Maan News - 07/01/10):
ReplyDelete"Gaza – Ma'an – De facto Prime Minister Ismail Haniyeh on Thursday called for Egypt to hold an urgent, direct meeting with the Hamas-led government to discuss bilateral relations and Cairo's policy toward Gaza's besieged people.
"Gaza does not threaten Egypt's security. It is that which defends Arab, Islamic, and Egyptian security," he said, speaking a a ceremony organized by his government to receive the Viva Palestina convoy, which arrived on Wednesday.
"Construction of the steel wall along the [Rafah] border, along with the developments accompanying Viva Palestina, necessitates holding a direct meeting with the Egyptians," the Gaza-based prime minister added. "The Egyptian people, even senior officials, support Palestine and lifting the siege imposed on Gaza.""
But he would say that, wouldn't he?
"Now you're saying that both the US and Egypt are doing Israel's bidding. Ain't it grand for Israel to be so strong?"
C'mon Emm, yes, that's exactly what I'm saying. Never mind also almost blind support from EU members, at least up to recently...
"The US is helping Egypt build the wall for two reasons - yes, one is to end the flow of weapons into Gaza, but the second is to protect the stability of Mubarak's regime."

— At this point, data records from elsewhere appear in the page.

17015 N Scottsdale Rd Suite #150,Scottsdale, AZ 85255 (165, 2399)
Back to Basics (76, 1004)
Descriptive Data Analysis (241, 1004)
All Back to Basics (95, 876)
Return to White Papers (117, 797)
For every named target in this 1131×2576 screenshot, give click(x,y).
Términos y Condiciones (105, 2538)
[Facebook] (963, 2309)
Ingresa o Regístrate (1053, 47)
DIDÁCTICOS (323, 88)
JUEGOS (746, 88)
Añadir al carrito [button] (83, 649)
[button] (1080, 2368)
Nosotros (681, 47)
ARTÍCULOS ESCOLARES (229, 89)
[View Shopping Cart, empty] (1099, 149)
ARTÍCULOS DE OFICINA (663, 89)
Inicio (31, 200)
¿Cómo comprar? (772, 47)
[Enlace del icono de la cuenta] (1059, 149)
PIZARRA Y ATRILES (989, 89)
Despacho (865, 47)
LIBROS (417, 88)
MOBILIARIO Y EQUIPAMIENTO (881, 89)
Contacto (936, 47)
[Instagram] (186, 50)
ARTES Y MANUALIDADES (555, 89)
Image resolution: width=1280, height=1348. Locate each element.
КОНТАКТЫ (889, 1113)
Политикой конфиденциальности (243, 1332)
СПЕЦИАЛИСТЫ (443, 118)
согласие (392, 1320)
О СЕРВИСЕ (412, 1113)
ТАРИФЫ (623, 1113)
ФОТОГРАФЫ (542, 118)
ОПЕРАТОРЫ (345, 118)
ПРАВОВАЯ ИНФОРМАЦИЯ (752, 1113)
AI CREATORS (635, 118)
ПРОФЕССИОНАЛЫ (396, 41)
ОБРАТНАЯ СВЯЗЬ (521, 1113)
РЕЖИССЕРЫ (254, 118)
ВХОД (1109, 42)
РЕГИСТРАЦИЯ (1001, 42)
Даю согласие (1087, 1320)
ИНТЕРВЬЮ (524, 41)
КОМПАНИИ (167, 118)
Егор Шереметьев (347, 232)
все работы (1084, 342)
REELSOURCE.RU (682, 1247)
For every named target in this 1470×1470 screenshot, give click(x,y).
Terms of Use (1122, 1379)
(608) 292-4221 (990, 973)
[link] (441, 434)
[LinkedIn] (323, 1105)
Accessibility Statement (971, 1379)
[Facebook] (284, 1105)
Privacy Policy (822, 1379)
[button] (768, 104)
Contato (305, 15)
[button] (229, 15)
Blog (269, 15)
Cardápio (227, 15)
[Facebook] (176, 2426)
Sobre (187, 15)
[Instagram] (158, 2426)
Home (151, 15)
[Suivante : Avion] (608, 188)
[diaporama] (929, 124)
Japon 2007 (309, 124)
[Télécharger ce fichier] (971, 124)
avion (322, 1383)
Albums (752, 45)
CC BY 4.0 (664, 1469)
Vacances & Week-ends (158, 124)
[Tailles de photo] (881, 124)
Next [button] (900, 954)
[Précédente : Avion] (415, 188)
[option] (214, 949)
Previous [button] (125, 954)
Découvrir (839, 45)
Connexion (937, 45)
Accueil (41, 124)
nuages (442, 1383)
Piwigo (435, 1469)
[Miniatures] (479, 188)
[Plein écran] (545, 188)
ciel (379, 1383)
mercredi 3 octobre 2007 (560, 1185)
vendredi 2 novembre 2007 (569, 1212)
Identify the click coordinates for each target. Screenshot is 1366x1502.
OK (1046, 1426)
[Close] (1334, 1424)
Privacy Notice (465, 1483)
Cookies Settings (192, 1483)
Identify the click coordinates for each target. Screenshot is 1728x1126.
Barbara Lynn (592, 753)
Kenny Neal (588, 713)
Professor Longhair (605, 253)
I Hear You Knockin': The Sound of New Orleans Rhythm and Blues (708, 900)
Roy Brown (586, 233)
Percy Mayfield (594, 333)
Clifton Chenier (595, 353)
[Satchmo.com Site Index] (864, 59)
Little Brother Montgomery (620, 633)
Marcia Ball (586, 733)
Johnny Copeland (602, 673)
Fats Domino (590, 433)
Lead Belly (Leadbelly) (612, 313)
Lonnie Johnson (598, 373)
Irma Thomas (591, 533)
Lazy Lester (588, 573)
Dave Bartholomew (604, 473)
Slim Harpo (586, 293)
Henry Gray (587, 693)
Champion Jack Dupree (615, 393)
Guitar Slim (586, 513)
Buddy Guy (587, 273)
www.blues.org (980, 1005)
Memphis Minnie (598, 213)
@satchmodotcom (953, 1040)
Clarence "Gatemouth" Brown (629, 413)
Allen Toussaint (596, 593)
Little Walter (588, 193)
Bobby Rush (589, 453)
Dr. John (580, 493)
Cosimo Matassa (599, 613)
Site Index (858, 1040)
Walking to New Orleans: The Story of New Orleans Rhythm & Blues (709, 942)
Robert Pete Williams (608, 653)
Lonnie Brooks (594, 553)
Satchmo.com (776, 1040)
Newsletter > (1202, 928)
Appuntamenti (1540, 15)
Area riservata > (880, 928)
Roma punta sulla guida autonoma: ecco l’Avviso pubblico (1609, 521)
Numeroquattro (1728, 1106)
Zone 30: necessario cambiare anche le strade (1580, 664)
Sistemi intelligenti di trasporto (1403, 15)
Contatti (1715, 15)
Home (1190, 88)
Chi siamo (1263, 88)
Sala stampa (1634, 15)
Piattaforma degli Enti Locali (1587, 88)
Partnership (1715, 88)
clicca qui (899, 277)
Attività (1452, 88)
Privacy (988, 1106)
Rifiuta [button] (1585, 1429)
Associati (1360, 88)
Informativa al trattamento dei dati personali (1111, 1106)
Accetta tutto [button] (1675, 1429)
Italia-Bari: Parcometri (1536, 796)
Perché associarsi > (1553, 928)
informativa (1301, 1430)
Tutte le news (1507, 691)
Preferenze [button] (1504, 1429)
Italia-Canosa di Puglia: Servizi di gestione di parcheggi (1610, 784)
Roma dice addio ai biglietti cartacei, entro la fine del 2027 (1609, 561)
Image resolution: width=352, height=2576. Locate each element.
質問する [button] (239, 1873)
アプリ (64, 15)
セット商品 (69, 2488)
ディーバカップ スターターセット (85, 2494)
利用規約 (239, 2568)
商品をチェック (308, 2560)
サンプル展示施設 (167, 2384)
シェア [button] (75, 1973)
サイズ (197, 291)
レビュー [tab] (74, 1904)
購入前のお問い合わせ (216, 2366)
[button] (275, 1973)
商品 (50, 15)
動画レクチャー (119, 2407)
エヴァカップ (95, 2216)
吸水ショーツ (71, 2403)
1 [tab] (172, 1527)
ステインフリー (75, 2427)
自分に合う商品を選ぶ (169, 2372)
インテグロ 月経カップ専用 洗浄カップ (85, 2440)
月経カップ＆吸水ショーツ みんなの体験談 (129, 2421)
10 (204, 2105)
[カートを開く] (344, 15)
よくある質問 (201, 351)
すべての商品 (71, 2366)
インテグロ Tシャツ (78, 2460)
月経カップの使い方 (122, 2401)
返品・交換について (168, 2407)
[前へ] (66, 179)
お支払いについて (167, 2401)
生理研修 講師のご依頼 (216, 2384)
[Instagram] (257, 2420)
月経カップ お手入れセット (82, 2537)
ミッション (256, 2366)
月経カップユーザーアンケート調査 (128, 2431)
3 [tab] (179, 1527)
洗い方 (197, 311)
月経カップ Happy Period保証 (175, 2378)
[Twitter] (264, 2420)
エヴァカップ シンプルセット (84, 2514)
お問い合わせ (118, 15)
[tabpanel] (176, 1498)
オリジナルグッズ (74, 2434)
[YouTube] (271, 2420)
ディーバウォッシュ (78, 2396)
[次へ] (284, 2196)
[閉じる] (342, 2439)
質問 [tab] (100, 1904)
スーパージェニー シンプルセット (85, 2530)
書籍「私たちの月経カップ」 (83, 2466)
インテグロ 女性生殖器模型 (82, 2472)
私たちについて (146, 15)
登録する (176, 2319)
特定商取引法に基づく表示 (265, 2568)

Which shows once more the US doesn't give a rat's arse about 'democracy' or 'freedom' in the ME because it supports a regime that's fast descending into a shabby, third-world police state with a president that's showing decidedly dynastic tendencies. And it supports that regime only because its an Israeli ally.
'Why do they hate us?' the Americans once asked themselves not long ago. Yeah, why indeed...
I never said that the US is too concerned with democracy.
ReplyDelete"And it supports that regime only because its an Israeli ally."
No, it supports Egypt because it's pro-American. If Mubarak's regime falls and the Muslim Brotherhood takes power, American interests in the Middle East will be in danger - the movement of US ships through the Suez Canal, political clout and more.
America has its own foreign policy and Middle East policy. The United States' strongest Arab ally is Saudi Arabia, which isn't an ally of Israel and doesn't even have peace with it. What's important to the US government is that the kingdom is pro-American. The US recently sent a new ambassador to Syria after five years without one. They didn't ask permission from Netanyahu, who'd probably prefer the US would not be too friendly with Syria.